Food & Drink
Rachel Leigh Bakes – The Old high street
Rachel Leigh, mother of four, nurse, baker, gets up at 4.30am to make her cinnamon buns. That’s dedication. They are worth every, sugary, cinnamony mouthful. Rachel started out on Folkestone’s Harbour Arm market and her business grew into a hut during the Christmas Festive Markets. Now she has her own shop on The Old High Street where you’ll meet Heather and Rachel, hard at work. Folkelife went there to witness baking heaven.
“I have been working as a nurse in the NHS since 2013. I’m still registered but I think I’m going to let that go next year. I worked until 2022, and yes, that means working through the pandemic where I was in ICU. That was tough. There’s a group of us who worked together and when you’ve experienced that, there’s a special bond between us. I really struggled with my mental health around that time and had some counselling. My counselor asked me what I enjoyed doing and it’s baking… so I started to bake. I left my permanent job in the NHS and just did some agency work for a while, and the rest of the time I baked.
folkestone harbour
“During the spring and summer of 2022 my husband Matt encouraged me to apply to have a stall at Folkestone Harbour. They had the marketplace on the station platform at the time. I’d pile the table high each weekend, and each weekend worry, and each weekend I’d sell out. The kids would help, and I couldn’t have done it without Matt. Then I applied for a hut for the Festive Marketplace and did that for two Christmas’s. Cooking everything at home was becoming an issue though.
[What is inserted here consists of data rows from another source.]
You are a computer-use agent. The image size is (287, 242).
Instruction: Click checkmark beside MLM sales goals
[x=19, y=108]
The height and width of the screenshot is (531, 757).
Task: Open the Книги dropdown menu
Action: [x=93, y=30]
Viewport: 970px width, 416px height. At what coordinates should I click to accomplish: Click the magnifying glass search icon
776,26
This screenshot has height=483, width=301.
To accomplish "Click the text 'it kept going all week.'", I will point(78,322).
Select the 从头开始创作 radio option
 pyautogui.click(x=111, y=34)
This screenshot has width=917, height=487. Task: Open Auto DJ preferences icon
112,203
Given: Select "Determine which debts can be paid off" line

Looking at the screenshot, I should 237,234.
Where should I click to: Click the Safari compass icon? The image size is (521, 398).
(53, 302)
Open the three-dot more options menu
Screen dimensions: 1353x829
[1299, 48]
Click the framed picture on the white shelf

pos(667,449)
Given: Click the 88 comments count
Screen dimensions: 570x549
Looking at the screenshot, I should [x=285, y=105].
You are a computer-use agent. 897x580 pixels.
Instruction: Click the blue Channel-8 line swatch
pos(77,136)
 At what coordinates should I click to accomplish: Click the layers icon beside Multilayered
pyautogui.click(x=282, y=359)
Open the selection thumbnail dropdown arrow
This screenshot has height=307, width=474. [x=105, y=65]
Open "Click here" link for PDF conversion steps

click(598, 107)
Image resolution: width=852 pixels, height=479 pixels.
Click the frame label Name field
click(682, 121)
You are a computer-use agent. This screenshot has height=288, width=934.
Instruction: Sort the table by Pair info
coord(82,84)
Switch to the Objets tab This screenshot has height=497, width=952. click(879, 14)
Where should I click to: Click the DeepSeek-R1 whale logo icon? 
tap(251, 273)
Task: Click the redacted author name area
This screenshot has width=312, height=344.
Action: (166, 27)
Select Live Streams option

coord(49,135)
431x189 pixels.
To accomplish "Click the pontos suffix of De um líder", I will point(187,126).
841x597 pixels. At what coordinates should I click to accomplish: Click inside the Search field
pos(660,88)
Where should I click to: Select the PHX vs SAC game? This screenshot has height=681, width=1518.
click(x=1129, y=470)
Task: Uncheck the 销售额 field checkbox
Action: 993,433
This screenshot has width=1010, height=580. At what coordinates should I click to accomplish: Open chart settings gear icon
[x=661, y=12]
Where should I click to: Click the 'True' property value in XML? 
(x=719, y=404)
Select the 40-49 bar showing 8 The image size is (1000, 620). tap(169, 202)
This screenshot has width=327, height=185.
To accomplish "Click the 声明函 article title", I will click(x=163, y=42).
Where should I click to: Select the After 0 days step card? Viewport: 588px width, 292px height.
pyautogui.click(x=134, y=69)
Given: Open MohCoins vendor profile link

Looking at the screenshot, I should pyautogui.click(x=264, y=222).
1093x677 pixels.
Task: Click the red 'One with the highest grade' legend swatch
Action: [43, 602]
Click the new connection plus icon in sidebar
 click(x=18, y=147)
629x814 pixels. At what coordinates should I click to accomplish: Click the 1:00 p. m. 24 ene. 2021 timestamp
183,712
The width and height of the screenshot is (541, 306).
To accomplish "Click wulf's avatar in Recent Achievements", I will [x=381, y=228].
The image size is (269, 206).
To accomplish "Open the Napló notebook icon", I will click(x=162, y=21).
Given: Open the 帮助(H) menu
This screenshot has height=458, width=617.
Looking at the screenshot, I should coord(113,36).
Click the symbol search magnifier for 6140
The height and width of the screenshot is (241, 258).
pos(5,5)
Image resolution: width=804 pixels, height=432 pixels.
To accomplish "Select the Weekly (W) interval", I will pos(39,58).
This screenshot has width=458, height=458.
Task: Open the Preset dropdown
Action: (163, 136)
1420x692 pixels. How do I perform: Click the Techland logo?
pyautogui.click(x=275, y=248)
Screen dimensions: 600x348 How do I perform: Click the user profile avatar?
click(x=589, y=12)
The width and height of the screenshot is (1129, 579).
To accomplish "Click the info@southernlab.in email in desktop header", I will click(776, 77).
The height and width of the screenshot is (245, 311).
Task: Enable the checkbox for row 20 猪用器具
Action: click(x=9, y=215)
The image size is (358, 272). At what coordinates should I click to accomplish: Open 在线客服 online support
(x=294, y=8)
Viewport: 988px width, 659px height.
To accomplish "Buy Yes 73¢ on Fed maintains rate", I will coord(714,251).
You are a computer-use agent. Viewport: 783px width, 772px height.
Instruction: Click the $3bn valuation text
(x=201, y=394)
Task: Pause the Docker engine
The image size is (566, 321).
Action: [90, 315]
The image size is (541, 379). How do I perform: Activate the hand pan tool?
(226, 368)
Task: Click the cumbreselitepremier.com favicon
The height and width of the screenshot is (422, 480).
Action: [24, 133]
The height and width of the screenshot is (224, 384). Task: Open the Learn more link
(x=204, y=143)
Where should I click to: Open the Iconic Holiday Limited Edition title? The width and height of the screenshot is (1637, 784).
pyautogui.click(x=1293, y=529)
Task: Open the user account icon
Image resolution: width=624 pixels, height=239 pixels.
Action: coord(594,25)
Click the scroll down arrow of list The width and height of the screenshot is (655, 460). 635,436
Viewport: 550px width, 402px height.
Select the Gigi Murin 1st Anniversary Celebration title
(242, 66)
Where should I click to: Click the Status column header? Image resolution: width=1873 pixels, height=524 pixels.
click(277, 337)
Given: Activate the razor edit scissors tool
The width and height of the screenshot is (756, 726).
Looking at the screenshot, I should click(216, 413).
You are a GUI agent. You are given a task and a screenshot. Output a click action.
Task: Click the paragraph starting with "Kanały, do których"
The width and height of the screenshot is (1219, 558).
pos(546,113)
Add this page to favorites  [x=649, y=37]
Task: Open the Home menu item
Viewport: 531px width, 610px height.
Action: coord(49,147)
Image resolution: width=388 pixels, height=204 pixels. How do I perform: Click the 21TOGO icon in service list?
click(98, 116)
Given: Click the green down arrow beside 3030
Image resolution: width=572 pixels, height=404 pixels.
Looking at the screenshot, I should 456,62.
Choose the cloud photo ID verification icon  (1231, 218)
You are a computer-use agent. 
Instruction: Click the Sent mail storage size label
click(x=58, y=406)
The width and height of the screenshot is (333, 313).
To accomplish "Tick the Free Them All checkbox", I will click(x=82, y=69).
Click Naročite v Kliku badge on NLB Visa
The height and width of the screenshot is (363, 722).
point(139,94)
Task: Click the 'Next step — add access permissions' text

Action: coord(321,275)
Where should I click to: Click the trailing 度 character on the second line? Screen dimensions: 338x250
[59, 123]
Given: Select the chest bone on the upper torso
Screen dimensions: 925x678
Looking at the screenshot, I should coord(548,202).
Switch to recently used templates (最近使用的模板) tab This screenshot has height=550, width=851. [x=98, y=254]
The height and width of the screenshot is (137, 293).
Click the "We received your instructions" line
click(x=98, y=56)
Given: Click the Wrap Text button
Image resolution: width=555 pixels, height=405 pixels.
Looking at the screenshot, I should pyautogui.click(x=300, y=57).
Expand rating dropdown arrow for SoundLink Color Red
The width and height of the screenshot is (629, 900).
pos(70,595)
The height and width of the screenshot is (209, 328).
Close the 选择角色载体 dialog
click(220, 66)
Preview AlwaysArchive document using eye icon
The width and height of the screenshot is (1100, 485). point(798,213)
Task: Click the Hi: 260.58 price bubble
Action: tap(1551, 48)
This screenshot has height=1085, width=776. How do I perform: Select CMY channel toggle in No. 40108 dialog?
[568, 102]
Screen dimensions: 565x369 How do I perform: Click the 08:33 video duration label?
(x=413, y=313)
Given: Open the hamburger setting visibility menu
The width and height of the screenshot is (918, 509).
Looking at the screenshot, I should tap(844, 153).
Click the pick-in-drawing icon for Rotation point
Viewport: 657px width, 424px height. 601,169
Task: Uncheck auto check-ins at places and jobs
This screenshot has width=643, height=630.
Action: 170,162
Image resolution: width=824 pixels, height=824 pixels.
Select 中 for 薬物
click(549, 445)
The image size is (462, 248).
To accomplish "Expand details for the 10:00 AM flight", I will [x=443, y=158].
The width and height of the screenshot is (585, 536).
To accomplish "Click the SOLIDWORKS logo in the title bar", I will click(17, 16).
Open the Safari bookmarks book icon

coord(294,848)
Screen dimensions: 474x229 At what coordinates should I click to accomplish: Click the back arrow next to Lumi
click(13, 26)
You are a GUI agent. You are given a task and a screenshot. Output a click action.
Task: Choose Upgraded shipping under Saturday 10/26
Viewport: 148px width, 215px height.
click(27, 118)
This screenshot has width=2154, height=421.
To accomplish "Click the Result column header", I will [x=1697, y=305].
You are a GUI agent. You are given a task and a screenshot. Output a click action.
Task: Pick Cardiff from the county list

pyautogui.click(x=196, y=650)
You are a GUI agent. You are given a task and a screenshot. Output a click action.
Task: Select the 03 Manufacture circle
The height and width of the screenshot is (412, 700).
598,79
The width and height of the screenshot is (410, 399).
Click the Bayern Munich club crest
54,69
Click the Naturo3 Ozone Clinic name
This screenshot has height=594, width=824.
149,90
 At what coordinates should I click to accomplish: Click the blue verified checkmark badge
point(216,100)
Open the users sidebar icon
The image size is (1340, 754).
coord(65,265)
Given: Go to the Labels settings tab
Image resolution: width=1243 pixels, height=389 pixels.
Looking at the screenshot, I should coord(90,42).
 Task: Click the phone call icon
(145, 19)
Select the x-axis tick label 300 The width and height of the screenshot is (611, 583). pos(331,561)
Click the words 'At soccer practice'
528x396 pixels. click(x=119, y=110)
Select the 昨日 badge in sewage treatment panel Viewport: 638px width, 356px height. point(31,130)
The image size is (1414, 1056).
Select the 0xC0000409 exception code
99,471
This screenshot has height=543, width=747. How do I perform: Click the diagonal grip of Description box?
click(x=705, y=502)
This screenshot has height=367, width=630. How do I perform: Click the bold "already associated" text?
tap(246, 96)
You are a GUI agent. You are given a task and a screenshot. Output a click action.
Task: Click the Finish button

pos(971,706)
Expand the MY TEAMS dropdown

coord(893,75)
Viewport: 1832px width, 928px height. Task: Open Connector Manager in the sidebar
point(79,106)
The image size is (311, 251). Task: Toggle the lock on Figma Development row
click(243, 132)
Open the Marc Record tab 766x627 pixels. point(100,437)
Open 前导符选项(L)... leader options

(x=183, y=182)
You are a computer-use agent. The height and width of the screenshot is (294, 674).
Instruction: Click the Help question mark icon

Matt would come in to make a cup of tea and I’d shoo him away ‘you can’t come in here!’. I wanted to get my kitchen back, and so did the rest of the family.”
creative quarter
“I was planning my next move after the Festive Market of 2023 and thought I’d apply for a place in the Creative Quarter. I’d heard that places take ages to come up so I wasn’t in a hurry and that was fine for me. Then this place came up in the April, and we needed to get in and turn it around to be open by May. So the relaxed thought of ‘it will take time’ went out of the window!”
Baked to perfection
“Luckily my husband is an electrician, and he has friends who are plumbers etc so we were able to get it all done, and open. Now I find myself getting up at 4.30am on a Saturday to bake the cinnamon buns. Each weekend I make 60 a day and they go within hours. People come in to buy and freeze them.
“The feedback from customers has been brilliant. It’s all too easy for us to worry that we’re not good enough, yet each day I have been doing well and seeing bakes just racing off the shelf. I’ve signed a two year lease here and then we’ll see what happens. I’ve also taken a day off, Monday, but am in here baking again from Tuesday. We close early though so I get to go home and spend the afternoon and evening with the kids.
“I find I need to have a job to go to, in order to come home and be the best mum I can be. Being a nurse, it’s a mentally challenging job, and always on the ball. I need that stimulation. The baking is a constant at the moment, and I’m enjoying myself. The recipes are my take on things I’ve seen others make. I am constantly tweaking and refining the recipes so that they’re honestly mine.”
size matters
“Also, if people are going to make a special effort to come to the shop, I want it to be worth it. You won’t find any small slices here! I’m serving a decent portion so you know you’ve got your money’s worth! You don’t have to eat it all at once.
“When I started out some people did suggest I buy in some croissants and cook them from frozen. But I want everything to be authentically me. I could never do that, just serve something that I hadn’t created myself. We’ve got some savoury items here now, I don’t know if you can smell the cheese scones? And I can now present the layer cakes which was difficult to do on the stall, I just didn’t have the space. So I’m adding to my list of what’s on offer.
“What I find exciting is that this is my own business that I’ve created myself. All I need is to keep enjoying what I do, and have everyone enjoy what I make. There will be new recipes and seasonal goodies, and I’m looking forward to getting comfortable here.”